L’économie sénégalaise pourrait faire face à une forte contraction de ses recettes fiscales en 2026. Selon l’économiste Babacar Gaye, l’écart entre les prévisions de croissance du gouvernement et celles du Fonds monétaire international (FMI) expose le pays à une perte comprise entre 560 et 600 milliards de francs CFA.

Un différentiel de croissance lourd de conséquences

Babacar Gaye fonde son analyse sur un décalage de deux points entre les projections officielles de l’État, qui tablent sur une croissance de 5 %, et celles du FMI, limitées à 3 %. Pour l’économiste, cet écart n’est pas anodin.

« Le FMI ne parle jamais à la légère. Ses équipes ont séjourné à Dakar en novembre 2025 et ont examiné de près une économie dont les fondamentaux, hors hydrocarbures, suscitent de réelles inquiétudes », souligne-t-il.

Un impact direct sur les recettes fiscales

L’alerte est chiffrée. Selon Babacar Gaye, chaque point de croissance perdu entraîne mécaniquement une baisse de 1,2 point de recettes fiscales.
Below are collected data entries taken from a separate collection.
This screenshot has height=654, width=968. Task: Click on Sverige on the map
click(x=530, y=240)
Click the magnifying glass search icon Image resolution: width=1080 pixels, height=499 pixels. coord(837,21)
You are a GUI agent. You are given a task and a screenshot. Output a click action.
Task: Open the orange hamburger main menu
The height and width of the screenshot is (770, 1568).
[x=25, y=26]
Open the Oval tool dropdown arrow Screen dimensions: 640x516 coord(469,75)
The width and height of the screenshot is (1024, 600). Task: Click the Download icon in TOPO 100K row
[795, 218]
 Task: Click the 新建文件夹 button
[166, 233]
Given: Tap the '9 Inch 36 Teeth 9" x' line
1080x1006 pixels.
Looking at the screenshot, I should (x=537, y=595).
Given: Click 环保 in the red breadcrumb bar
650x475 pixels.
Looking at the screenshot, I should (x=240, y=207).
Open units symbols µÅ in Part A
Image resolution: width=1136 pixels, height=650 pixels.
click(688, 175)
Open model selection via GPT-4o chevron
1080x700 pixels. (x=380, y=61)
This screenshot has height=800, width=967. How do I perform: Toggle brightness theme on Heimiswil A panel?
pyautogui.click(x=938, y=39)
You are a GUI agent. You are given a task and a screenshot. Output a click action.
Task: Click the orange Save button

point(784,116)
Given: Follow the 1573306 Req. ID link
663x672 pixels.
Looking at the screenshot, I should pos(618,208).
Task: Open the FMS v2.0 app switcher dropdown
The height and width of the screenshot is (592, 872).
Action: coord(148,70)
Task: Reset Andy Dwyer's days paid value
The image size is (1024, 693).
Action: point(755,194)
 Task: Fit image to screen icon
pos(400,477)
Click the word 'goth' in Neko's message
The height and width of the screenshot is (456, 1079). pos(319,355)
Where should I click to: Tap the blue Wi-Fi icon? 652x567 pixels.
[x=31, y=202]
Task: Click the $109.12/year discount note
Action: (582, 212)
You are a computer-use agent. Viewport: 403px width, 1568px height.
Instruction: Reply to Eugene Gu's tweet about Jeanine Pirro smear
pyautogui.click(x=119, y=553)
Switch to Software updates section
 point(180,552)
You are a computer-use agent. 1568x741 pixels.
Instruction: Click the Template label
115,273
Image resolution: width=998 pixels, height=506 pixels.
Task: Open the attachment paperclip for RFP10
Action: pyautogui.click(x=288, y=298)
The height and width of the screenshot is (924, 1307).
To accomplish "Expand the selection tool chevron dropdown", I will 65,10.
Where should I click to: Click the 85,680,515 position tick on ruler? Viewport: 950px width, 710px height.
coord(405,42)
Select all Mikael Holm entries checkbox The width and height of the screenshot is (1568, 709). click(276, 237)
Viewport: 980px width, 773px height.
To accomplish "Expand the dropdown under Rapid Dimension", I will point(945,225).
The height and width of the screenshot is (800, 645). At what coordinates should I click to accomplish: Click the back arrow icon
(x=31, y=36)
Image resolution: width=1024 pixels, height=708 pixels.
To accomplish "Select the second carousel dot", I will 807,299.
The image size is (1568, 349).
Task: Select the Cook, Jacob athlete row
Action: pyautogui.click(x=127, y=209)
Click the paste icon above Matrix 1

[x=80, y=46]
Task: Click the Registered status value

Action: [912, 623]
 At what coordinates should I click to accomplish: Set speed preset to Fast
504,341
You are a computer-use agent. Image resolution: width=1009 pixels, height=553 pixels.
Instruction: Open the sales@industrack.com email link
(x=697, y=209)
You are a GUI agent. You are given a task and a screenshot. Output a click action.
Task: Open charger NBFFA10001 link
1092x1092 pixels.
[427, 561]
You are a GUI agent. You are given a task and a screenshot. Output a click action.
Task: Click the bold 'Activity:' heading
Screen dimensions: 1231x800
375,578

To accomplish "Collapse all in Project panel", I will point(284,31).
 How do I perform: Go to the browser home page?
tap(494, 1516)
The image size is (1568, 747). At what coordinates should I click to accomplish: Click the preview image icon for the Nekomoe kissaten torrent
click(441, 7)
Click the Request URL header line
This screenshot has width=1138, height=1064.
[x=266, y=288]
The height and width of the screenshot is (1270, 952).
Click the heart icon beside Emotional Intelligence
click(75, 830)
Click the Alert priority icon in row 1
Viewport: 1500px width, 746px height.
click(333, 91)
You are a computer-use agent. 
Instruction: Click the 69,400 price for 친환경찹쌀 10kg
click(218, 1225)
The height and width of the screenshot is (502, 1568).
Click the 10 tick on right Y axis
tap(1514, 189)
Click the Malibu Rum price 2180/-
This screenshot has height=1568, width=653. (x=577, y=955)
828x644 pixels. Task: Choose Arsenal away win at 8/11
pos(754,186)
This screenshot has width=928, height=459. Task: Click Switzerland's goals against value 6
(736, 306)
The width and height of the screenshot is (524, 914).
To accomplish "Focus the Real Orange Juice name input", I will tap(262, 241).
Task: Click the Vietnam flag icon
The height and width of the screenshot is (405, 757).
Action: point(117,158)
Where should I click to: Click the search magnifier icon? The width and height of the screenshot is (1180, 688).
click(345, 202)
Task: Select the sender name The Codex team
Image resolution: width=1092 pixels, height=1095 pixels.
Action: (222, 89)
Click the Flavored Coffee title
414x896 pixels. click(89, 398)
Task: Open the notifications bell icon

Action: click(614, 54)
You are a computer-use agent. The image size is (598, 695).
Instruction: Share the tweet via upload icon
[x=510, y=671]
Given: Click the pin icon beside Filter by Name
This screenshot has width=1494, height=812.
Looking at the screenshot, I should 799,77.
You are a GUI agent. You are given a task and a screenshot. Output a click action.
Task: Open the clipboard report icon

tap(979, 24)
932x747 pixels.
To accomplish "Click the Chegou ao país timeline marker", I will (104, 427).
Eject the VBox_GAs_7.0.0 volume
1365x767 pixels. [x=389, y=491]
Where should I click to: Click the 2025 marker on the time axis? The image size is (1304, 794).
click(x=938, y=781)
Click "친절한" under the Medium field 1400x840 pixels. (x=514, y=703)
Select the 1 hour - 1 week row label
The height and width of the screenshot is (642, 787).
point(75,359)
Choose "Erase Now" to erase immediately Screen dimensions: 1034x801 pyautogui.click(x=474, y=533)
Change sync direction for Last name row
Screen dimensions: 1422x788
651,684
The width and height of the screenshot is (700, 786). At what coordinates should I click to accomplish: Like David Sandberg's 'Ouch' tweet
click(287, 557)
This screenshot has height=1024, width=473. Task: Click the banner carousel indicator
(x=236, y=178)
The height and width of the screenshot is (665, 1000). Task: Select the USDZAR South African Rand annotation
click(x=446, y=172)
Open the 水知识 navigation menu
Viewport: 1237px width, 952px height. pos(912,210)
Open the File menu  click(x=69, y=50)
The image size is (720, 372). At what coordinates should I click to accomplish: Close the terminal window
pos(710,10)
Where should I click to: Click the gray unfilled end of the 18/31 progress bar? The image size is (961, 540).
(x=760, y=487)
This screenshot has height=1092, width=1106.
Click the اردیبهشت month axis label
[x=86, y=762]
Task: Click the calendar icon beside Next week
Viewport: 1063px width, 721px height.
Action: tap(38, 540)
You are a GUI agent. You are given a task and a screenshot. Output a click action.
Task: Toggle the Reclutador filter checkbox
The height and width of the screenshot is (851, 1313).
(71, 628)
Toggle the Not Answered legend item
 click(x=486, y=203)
« Avec deux points de croissance en moins, ce sont 2,4 % du PIB qui risquent de manquer à l’appel. En termes concrets, cela représente entre 560 et 600 milliards de francs CFA de moins-values fiscales potentielles », explique-t-il.

Il ajoute que ce montant équivaut à la moitié du Plan de redressement économique et social (PRES) sur lequel le gouvernement mise pour renforcer ses ressources, et dépasse même le budget annuel cumulé de plusieurs ministères.

Le risque d’un dérapage budgétaire

Au-delà des chiffres, l’enjeu est budgétaire. L’économiste avertit qu’un tel manque à gagner pourrait faire basculer les équilibres publics.

« C’est la différence entre un déficit maîtrisé autour de 5,37 % du PIB et un dérapage au-delà de 7 % », prévient-il, pointant un risque sérieux pour la crédibilité financière du pays.

Une Loi de finances rectificative comme parade

Pour limiter les dégâts, Babacar Gaye plaide pour une réaction rapide des autorités. Il recommande la préparation d’une Loi de finances rectificative (LFR) dès le second trimestre 2026, bâtie sur une hypothèse de croissance plus prudente, autour de 3,5 %.

« Mieux vaut ajuster en cours de route que subir un dérapage incontrôlé », conclut-il, appelant à une gestion proactive face aux signaux d’alerte macroéconomiques.